В живом веществе создалась новая геологическая сила ума и техники, раньше на нашей планете небывалая, которая нам кажется беспредельной и, возможно, в будущем выходящей за пределы планеты.
Впервые в эволюционном процессе произошло резкое изменение характера живого вещества, не связанное с изменением скелетных форм, но по — новому проявляющее эволюционный процесс, на который эмпирически в 1850–х годах указал Д. Дана в Нью — Хейвене как на цефализацию (принцип Д. Дана). Он указал на непрерывный с кембрия, с остановками, но без возврата назад, рост центральной нервной системы, мозгового аппарата в одном и том же направлении. Он не понимал его так, как мы теперь понимаем, но он правильно выразил его как эмпирическое обобщение научных фактов. Биосфера переходит в ноосферу. Четвертичный период надо начинать с конца плиоцена, как на это указывал А. П. Павлов, и общая длительность его тогда достигнет нескольких миллионов лет, возможно, до 15 млн. лет. Но в это время предки человека терялись в той живой среде, которую представляла в это время биосфера как царство крупных млекопитающих Осборна [122]. Только в четвертичную эпоху медленно и с борьбой охватывали поверхность планеты род Homo и близкие к нему питекантропус, синантропус и др. Только в последнее стотысячелетие они стали занимать ведущее положение, и в наше время Homo sapiens охватил планету и подходит к переработке ее в ноосферу.

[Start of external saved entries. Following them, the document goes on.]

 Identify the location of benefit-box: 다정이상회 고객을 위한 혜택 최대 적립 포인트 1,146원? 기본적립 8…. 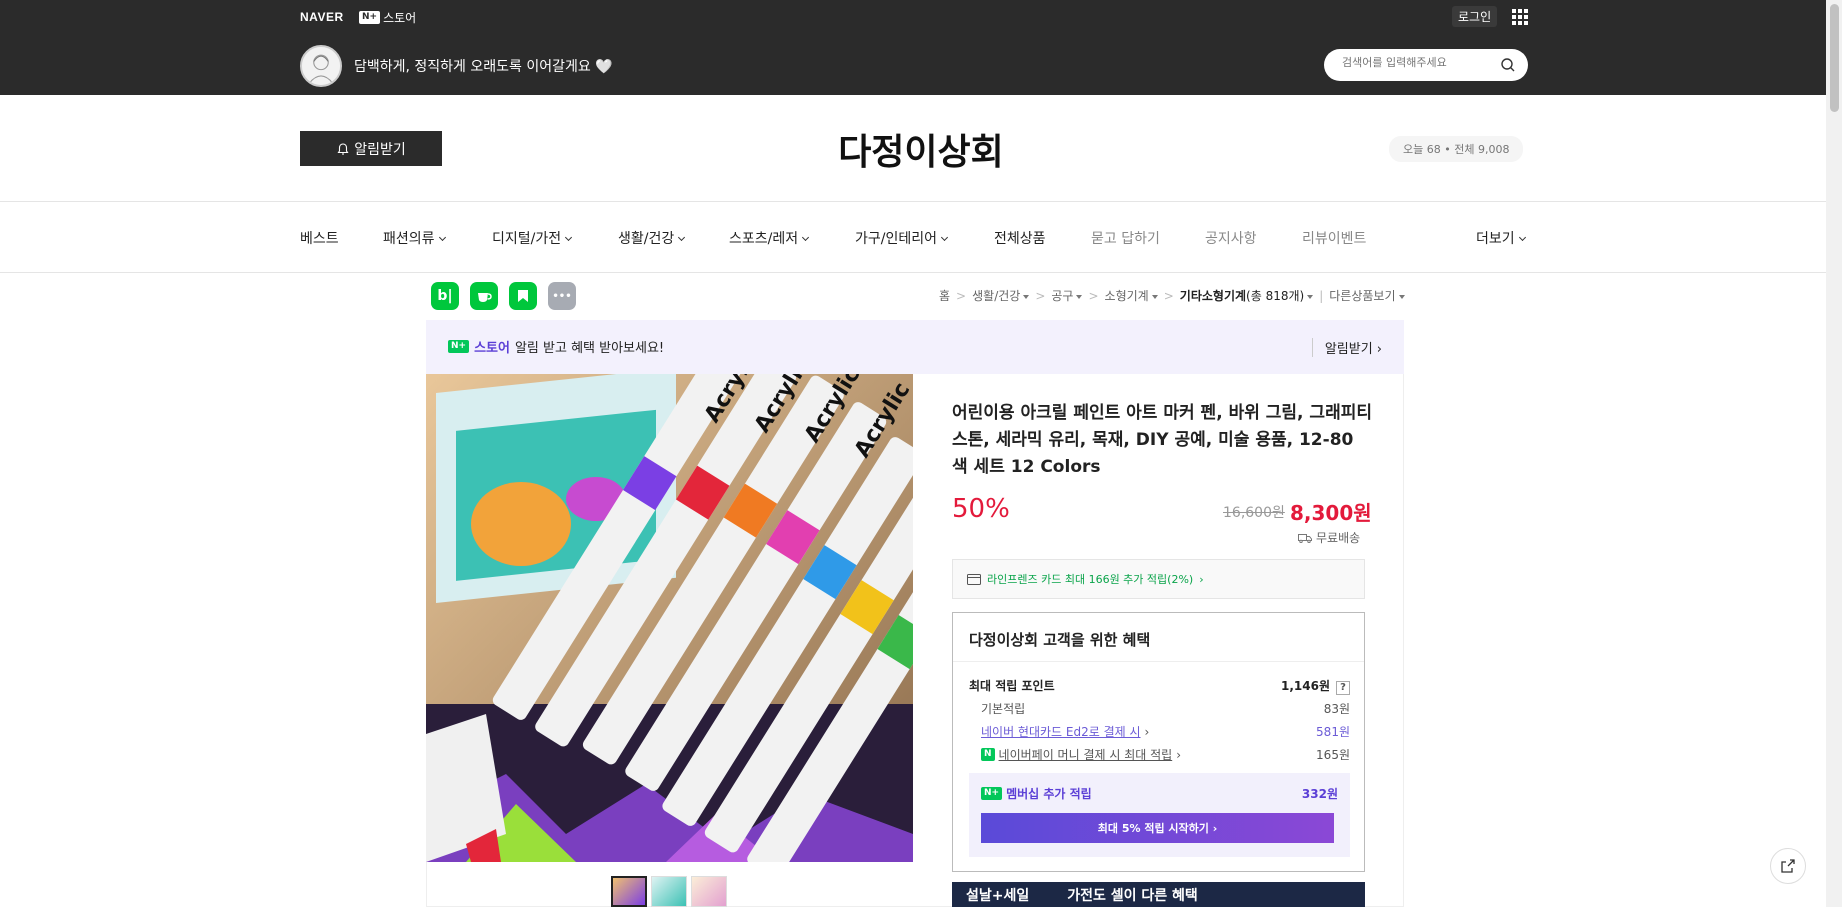
(1158, 742).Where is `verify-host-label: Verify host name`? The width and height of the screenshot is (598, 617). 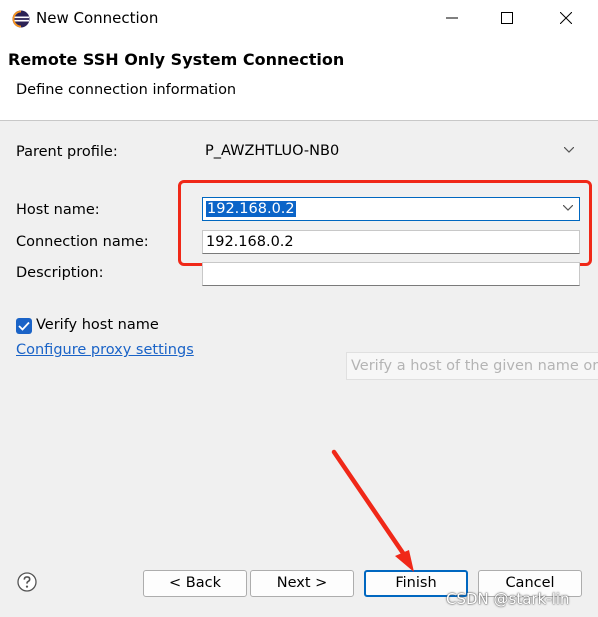 verify-host-label: Verify host name is located at coordinates (98, 325). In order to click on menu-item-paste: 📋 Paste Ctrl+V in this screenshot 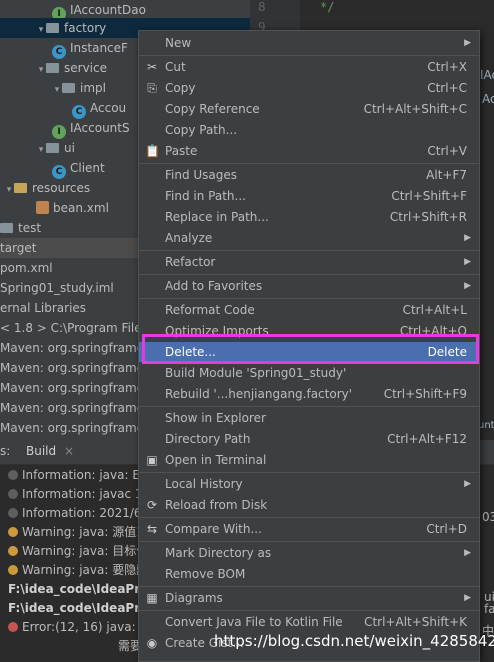, I will do `click(309, 151)`.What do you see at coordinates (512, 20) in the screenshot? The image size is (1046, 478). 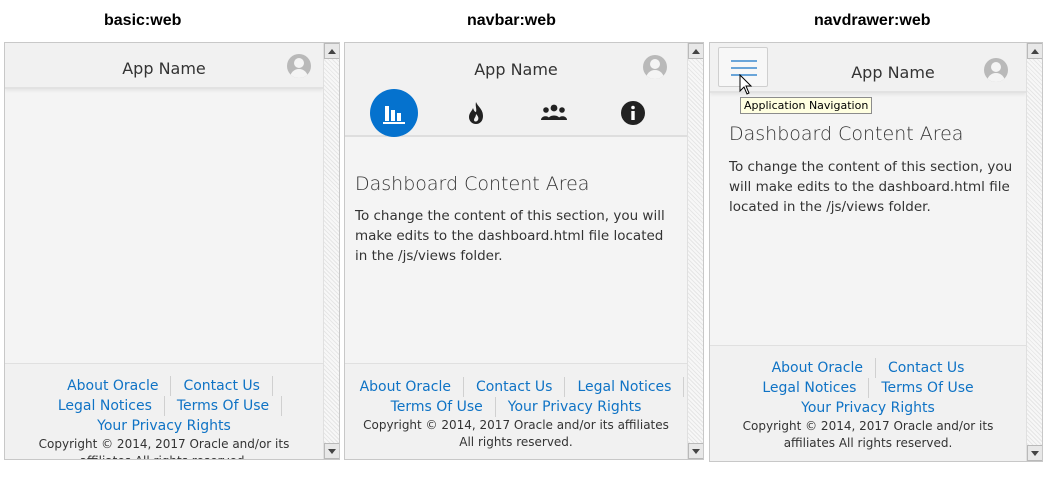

Несколько слов о ноосфере [123]
1. Мы приближаемся к решающему моменту во Второй мировой войне. Она возобновилась в Европе после 21–годового перерыва — в 1 939 г, — и длится в Западной Европе 5 лет, а у нас, в Восточной Европе, три года. На Дальнем Востоке она возобновилась раньше — в 1931 г. — и длится уже 13 лет.
В истории человечества и биосфере вообще война такой мощности, длительности и силы — небывалое явление.
К тому же ей предшествовала тесно с ней связанная причинно, но значительно менее мощная Первая мировая война с 1914 по 1918 г.
В нашей стране эта Первая мировая война привела к новой — исторически небывалой — форме государственности не только в области экономической, но и в области национальных стремлений.
С точки зрения натуралиста (я думаю, и историка), можно и должно рассматривать исторические явления такой мощности как единый большой земной геологический, а не только исторический процесс.
Первая мировая война 1914–1918 гг. лично в моей научной работе отразилась самым решающим образом. Она изменила в корне мое геологическое миропонимание.
В атмосфере этой войны я подошел в геологии к новому для меня и для других и тогда забытому пониманию природы — к геохимическому и к биогеохимическому, охватывающему и косную и живую природу с одной и той же точки зрения.
2. Я провел годы Первой мировой войны в непрерывной научно — творческой работе: неуклонно продолжаю ее в том же направлении и до сих пор.
28 лет назад, в 1915 г., в Российской академии наук в Петрограде была образована академическая Комиссия по изучению производительных сил нашей страны, так называемый КЕПС (председателем которого я был), сыгравшая заметную роль в критическое время Первой мировой войны. Ибо для Академии наук совершенно неожиданно в разгаре войны выяснилось, что в царской России не было точных данных о так называемом теперь стратегическом сырье, и нам пришлось быстро сводить воедино рассеянные данные и быстро покрывать недочеты нашего знания.
Подходя геохимически и биогеохимически к изучению геологических явлений, мы охватываем всю окружающую нас природу в одном и том же атомном аспекте. Это как раз — бессознательно для меня — совпадало с тем, что, как оказалось теперь, характеризует науку XX в. и отличает ее от прошлых веков. XX век есть век научного атомизма.
Все эти годы, где бы я ни был, я был охвачен мыслью о геохимических и биогеохимических проявлениях в окружающей меня природе (в биосфере). Наблюдая ее, я в то же время направил интенсивно и систематически в эту сторону и свое чтение, и свое размышление.
Получаемые мною результаты я излагал постепенно, как они складывались, в виде лекций и докладов, в тех городах, где мне пришлось в то время жить: в Ялте, в Полтаве, в Киеве, в Симферополе, в Новороссийске, в Ростове и других.
Кроме того, всюду почти — во всех городах, где мне пришлось жить, — я читал все, что можно было в этом аспекте, в широком его понимании, достать.